SOURCE INFORMATION:
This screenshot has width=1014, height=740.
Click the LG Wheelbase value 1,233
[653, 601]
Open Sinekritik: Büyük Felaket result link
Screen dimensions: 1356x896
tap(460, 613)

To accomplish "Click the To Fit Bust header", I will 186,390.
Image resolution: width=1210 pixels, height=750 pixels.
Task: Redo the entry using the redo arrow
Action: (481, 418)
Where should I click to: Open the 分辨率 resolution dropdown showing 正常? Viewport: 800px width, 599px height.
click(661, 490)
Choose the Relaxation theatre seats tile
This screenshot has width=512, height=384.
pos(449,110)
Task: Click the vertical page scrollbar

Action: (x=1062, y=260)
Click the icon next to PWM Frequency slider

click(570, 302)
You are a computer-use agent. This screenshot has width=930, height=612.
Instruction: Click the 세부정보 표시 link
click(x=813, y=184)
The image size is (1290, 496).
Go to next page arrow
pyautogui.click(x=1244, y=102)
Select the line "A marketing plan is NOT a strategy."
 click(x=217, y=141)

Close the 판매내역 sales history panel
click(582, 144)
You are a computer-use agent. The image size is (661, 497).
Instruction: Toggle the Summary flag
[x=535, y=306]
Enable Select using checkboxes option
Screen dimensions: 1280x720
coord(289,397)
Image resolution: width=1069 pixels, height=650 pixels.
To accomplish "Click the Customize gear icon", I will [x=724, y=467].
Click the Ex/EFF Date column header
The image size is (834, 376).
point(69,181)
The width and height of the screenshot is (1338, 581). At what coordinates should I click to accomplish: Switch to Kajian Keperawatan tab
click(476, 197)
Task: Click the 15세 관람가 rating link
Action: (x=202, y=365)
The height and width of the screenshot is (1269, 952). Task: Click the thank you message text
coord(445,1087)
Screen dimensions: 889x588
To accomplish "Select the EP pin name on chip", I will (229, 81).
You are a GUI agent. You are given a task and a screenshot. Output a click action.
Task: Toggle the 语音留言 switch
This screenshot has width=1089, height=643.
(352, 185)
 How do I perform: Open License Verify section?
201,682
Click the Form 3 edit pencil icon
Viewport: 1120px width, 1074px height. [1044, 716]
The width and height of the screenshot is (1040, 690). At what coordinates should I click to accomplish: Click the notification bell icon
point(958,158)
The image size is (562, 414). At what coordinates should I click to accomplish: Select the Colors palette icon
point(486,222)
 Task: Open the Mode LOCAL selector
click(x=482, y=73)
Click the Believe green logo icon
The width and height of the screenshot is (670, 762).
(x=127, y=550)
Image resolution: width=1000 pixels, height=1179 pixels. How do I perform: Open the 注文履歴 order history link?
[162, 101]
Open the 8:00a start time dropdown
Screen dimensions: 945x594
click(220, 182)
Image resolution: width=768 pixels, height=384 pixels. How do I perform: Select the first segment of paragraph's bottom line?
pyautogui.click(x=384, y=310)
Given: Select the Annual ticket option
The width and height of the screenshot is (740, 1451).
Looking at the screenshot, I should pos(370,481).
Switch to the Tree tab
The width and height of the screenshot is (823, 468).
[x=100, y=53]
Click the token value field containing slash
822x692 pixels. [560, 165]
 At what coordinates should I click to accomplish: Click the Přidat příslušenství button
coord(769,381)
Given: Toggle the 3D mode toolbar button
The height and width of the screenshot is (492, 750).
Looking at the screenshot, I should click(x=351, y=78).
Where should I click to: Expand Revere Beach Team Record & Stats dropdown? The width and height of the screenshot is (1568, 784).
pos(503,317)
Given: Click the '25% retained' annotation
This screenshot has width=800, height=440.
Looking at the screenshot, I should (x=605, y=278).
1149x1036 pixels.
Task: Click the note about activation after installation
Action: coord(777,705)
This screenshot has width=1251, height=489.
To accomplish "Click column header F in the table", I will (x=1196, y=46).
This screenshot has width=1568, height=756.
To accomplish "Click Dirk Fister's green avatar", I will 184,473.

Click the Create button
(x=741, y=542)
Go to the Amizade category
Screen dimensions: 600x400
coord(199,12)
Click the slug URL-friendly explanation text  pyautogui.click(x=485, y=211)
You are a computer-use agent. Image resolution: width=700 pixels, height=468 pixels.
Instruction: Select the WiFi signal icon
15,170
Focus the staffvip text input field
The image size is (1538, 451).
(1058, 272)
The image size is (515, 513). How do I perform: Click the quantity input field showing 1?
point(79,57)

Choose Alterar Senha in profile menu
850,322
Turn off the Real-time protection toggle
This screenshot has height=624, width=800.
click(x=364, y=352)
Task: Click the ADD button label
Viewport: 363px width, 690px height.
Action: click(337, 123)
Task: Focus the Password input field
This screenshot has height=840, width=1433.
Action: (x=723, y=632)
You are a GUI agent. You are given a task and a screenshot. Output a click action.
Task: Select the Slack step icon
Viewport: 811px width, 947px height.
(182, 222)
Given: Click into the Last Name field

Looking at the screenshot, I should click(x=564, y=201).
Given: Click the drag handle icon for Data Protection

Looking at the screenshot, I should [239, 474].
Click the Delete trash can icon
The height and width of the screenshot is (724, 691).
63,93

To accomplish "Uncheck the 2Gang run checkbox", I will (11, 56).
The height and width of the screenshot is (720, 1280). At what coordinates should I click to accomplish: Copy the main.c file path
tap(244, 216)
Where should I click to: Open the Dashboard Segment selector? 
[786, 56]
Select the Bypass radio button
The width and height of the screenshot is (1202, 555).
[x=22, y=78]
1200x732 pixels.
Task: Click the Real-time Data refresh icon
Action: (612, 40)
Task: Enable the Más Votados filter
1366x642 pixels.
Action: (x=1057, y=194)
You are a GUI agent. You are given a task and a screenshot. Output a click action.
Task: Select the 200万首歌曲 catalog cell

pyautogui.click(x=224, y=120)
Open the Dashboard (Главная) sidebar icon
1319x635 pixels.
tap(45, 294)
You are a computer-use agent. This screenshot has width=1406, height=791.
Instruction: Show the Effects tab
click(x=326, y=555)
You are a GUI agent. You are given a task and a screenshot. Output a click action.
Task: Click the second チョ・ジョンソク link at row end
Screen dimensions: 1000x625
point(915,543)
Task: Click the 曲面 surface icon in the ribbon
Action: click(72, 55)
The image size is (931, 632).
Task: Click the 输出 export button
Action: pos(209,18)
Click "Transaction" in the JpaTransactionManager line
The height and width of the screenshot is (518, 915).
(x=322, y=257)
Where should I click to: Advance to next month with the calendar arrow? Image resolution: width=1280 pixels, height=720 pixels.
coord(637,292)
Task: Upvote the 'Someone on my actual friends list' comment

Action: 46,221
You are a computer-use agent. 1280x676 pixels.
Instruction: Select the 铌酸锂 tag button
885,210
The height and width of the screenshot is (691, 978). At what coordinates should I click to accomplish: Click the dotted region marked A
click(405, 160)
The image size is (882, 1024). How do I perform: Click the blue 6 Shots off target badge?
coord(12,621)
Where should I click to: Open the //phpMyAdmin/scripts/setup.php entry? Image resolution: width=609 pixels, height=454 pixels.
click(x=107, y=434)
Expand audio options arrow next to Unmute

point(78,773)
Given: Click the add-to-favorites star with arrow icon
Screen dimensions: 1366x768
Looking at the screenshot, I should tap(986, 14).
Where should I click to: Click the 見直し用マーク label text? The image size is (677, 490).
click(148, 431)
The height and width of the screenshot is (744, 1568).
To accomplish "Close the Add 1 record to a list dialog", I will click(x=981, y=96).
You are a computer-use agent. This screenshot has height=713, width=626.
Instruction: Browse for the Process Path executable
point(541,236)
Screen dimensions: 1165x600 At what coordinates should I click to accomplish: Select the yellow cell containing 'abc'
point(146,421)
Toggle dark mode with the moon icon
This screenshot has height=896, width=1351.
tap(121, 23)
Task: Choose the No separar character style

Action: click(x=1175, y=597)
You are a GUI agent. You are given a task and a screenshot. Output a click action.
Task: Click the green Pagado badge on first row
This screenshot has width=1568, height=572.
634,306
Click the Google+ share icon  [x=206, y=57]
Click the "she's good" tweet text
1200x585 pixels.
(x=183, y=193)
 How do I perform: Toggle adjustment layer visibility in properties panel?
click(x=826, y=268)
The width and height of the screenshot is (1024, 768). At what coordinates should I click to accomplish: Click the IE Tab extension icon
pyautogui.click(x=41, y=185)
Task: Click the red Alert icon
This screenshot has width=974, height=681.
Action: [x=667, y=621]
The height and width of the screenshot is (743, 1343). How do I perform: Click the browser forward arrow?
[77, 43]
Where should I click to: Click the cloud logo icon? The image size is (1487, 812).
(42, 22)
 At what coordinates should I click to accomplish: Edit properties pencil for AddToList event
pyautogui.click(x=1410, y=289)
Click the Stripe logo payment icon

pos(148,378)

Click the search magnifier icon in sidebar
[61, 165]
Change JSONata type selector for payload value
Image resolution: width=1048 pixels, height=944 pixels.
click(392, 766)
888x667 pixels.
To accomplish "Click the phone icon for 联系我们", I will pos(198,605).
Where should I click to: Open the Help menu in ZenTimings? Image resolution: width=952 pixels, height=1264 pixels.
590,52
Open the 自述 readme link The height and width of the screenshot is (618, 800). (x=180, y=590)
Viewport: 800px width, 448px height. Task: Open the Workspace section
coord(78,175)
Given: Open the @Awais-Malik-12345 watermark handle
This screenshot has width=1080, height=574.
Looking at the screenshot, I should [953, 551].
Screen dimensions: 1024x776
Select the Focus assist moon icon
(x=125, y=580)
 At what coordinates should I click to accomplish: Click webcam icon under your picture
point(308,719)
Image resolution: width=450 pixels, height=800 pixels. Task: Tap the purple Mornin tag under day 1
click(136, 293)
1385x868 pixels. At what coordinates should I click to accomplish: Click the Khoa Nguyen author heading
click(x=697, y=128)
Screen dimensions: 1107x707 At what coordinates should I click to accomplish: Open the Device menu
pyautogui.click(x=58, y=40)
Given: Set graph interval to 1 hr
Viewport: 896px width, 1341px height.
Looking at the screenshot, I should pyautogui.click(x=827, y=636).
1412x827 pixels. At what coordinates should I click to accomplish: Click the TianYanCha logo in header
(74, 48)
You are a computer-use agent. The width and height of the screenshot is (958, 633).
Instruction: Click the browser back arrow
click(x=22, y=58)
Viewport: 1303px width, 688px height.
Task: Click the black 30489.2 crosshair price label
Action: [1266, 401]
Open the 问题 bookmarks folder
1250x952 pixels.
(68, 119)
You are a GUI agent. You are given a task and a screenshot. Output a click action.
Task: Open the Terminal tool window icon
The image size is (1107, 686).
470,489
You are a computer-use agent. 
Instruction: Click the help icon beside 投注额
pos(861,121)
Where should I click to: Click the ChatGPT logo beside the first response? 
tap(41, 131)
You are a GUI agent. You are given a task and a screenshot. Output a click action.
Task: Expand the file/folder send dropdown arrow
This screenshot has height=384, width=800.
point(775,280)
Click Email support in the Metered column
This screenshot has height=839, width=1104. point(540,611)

PROBLEM TO SOLVE:
Find each line in the records above that contains "green", and copy it.

ANSWER FOR THIS EXERCISE:
Click the Believe green logo icon
To accomplish "Click Dirk Fister's green avatar", I will 184,473.
Task: Click the green Pagado badge on first row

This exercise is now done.